Just because your favorite CrossFit athlete is constantly posting pictures of donuts does not mean donuts will bring you success in the sport. Fun fact, I have literally seen a high level athlete, who you probably follow, post a photo of a dessert on the internet and then refuse to actually eat it. Be careful from whom you model your nutrition! Balance is important and food is part of that, but we live in a world right now that has shifted hard towards dietary inclusivity at the cost of quality, simply because of the way information is conveyed on the internet. This is the truth: If you are in this group of people, just be aware that what is right for someone else might not be right for you. And what is right for you might not be right for someone else.
Living and Eating without Fear
There also comes a time where the rigidity of the paleo or ketogenic diet becomes too much to bear for our CrossFit for health folks and they graduate into this third group of nutritional ambiguity. And what happens then? The limitations of a very specific diet lie mostly in the level of restriction required to adhere to that way of eating long term. Sure, if people relied solely on logic to make decisions about their health, then it would be easy to eat meat and vegetables, nuts and seeds, little starch and no sugar for the rest of their lives and be happy and healthy all the while (assuming they are not chasing performance). But we are dealing with emotions and we live in a food environment where we are constantly bombarded with options and treats and foods that we love and social situations that require us to grapple with the desire to eat versus the guilt of actually eating. I believe the most valuable lesson we can teach people is how to live in that food environment successfully without having to restrict or eliminate entire food groups based on fear.

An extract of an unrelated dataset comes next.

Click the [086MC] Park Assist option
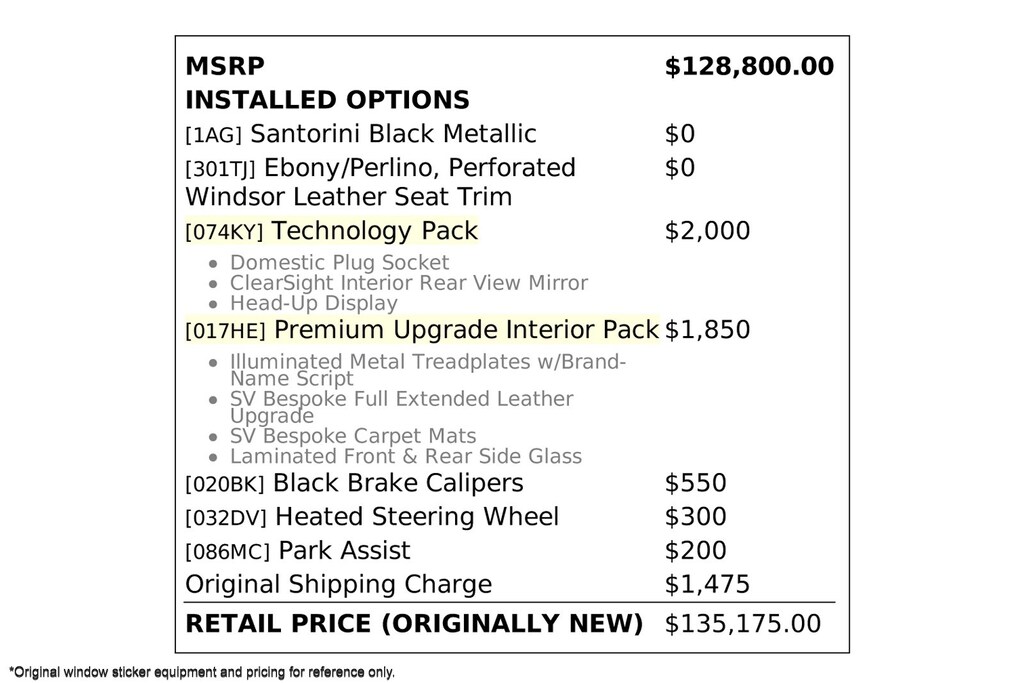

What we have to realize as nutrition experts and influencers is that we have a great deal of impact on the people who follow us because many people do not do their due diligence when evaluating the validity of nutrition claims. If you hold yourself out as an expert in nutrition, then you likely know how individualized nutrition actually is.
There is no one-size-fits-all approach that universally applies to everyone, so making sweeping generalizations about what type of diet someone should follow if they want performance or weight loss is at best lazy and at worst reckless.
You can be serious about CrossFit, serious about health, serious about checkers, whatever floats your boat. As your goals become more specific, it’s likely your approach to nutrition will have to evolve. Be ok with that! Paleo and keto diets might serve someone trying to improve their health just like a high carb diet serves an athlete. I believe the truth for most people lies somewhere in the middle. A diet that is inclusive of quality whole foods without being overly restricted. A diet founded in education rather than exclusion. People should feel inspired to eat the right things, not fearful of eating the wrong things. Your diet is something you have to live with forever. Finding what works for YOU is what is most important.